### AUFGABEN
- A) Beantworte die folgenden Fragen zur Rezension jeweils in einer Zeile.
(i) In welchem Verlag und in welcher Stadt ist das besprochene Buch erschienen?
(ii) Unter welchem Titel wurde die Studie 2013 erstmals veröffentlicht?
(iii) Welchen Begriff verwendet die deutsche Übersetzung zumeist anstelle von »evangelikal«?
- B) Gib aus der Rezension wortgetreu den Abschnitt wieder, der mit den Worten „Ökumenik, Konfessionskunde“ beginnt und mit „v. E. Mainberger-Ruh.“ endet.

### TEXTAUSZUG
────────────────

Recherche – Detailansicht

Ausgabe:

März/2017

Spalte:

302–304

Kategorie:

Ökumenik, Konfessionskunde

Autor/Hrsg.:

Stolz, Jörg, Favre, Olivier, Gachet, Caroline, u. Emmanuelle Buchard

Titel/Untertitel:

Phänomen Freikirchen. Analysen eines wettbewerbsstarken Milieus. Aus d. Franz. v. E. Mainberger-Ruh.

Verlag:

Zürich: Pano Verlag 2014. 391 S. = CULTuREL, 5. Kart. EUR 34,80. ISBN 978-3-290-22025-9.

Rezensent:

Ralf Dziewas

Die zu besprechende Aufsatzsammlung enthält die deutsche Übersetzung einer Studie, die in den Jahren 2003–2011 in der französischsprachigen Schweiz durchgeführt und 2013 unter dem Titel »Le phénomène évangélique« erstmals publiziert wurde (357–373). Wie der französische Originaltitel zeigt, haben die Autoren nicht nur die traditionellen Freikirchen, sondern das evangelikale Milieu innerhalb und außerhalb der Großkirchen untersucht (271–297). Da der Begriff »evangelikal« jedoch einen »negativen Beigeschmack« habe, verwendet die Studie in der deutschen Übersetzung stattdessen zumeist den Begriff »evangelisch-freikirchlich« (9). Da der Begriff »Evangelisch-Freikirchlich« in der Bundesrepublik die Konfessionsbezeichnung für die Baptisten- und Brüdergemeinen im Bund Evangelisch-Freikirchlicher Gemeinden ist, entsteht, zusammen mit dem ebenfalls problematischen Titel »Phänomen Freikirchen«, bei deutschen Lesern der Eindruck, die Studie untersuche nur freikirchliche Gemeinden. Insofern wäre auch in der Übersetzung die Verwendung des Begriffs »Evangelikale« angezeigt gewesen.

────────────────

### DATENÜBERSICHT
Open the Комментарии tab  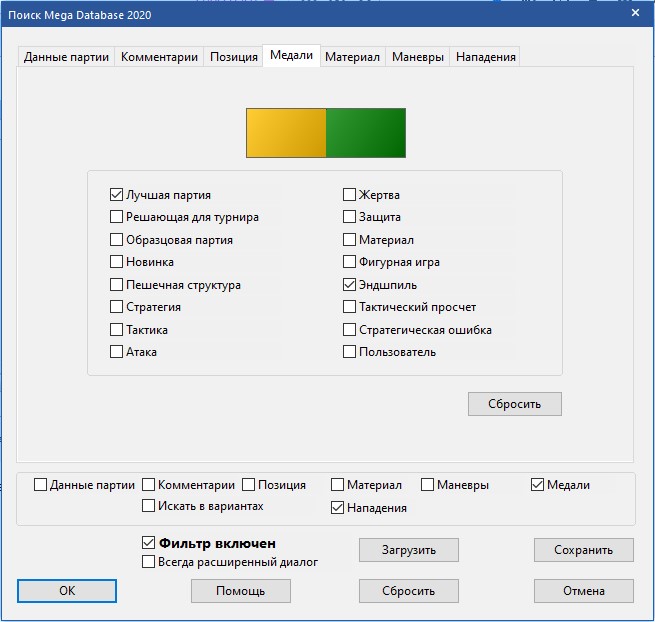coord(159,57)
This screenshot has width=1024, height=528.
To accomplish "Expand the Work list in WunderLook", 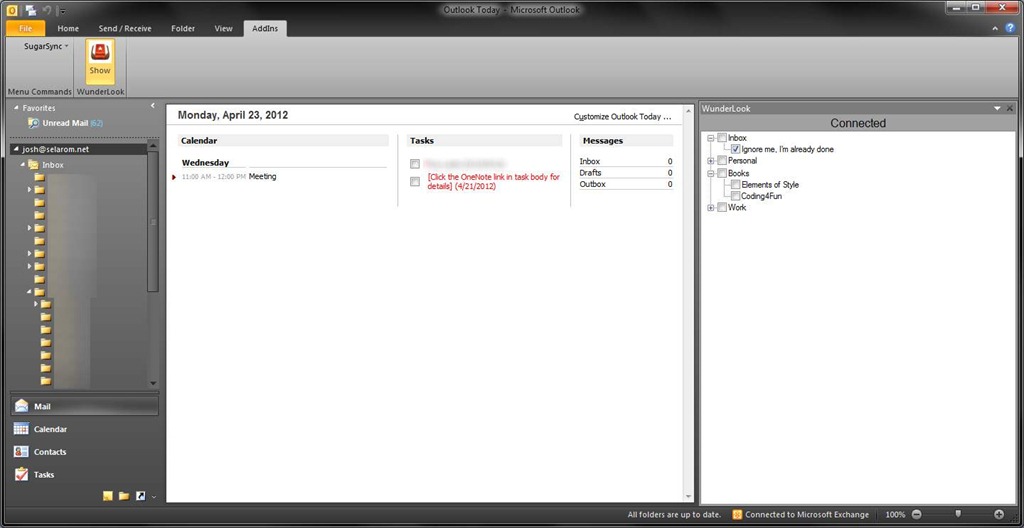I will tap(710, 208).

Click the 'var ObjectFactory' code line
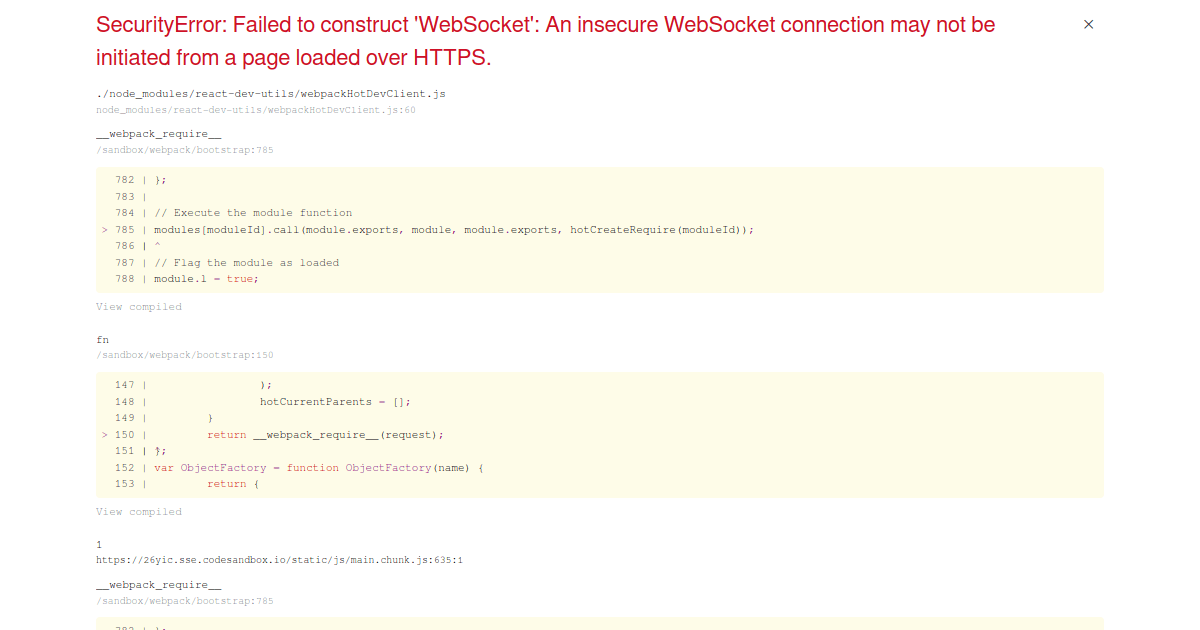tap(318, 468)
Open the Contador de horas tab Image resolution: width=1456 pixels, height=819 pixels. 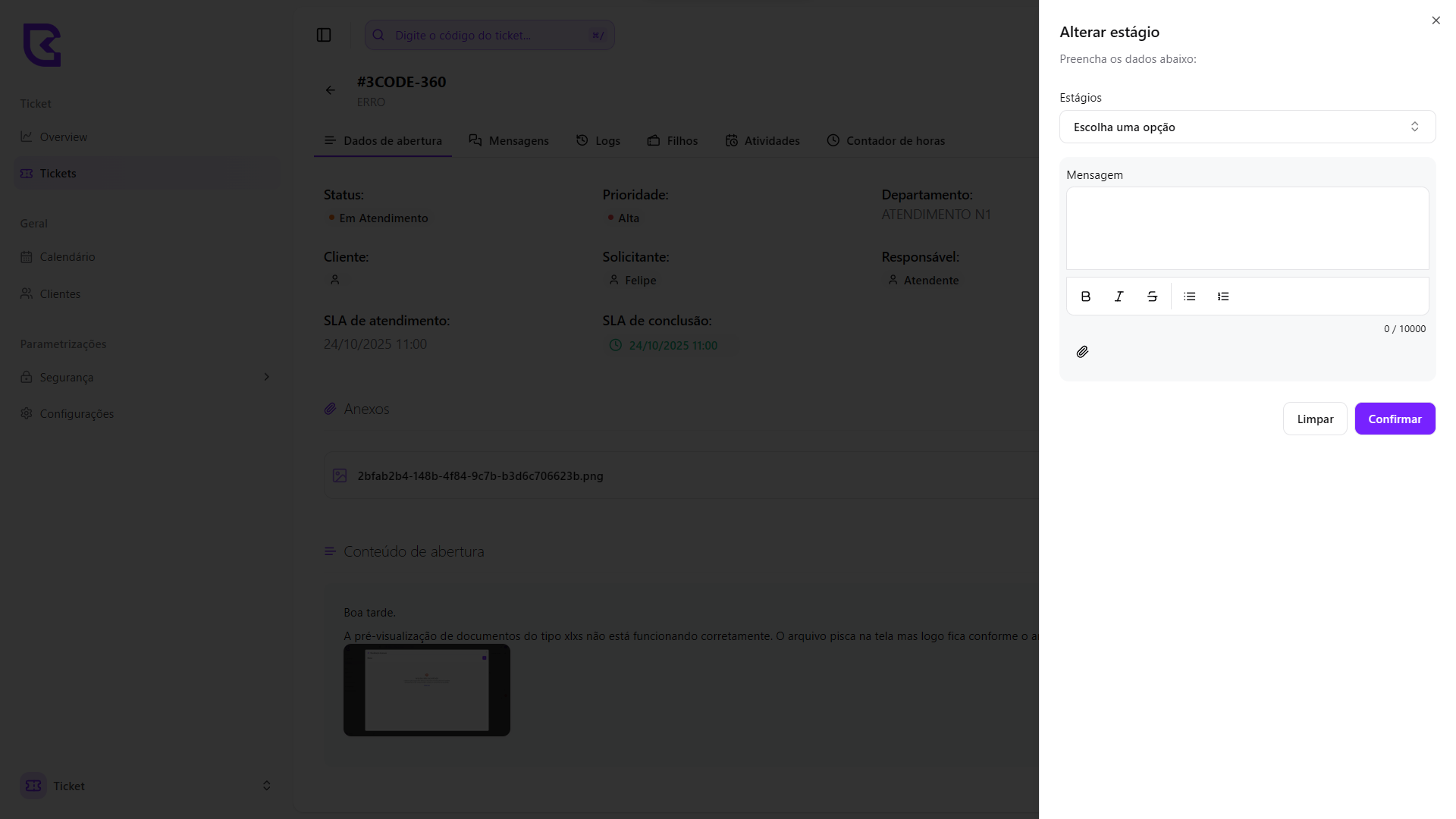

────────────────

### ERWARTETE ANTWORTEN
- A)
(i) Pano Verlag, Zürich
(ii) »Le phénomène évangélique«
(iii) »evangelisch-freikirchlich«

- B)
Ökumenik, Konfessionskunde

Autor/Hrsg.:

Stolz, Jörg, Favre, Olivier, Gachet, Caroline, u. Emmanuelle Buchard

Titel/Untertitel:

Phänomen Freikirchen. Analysen eines wettbewerbsstarken Milieus. Aus d. Franz. v. E. Mainberger-Ruh.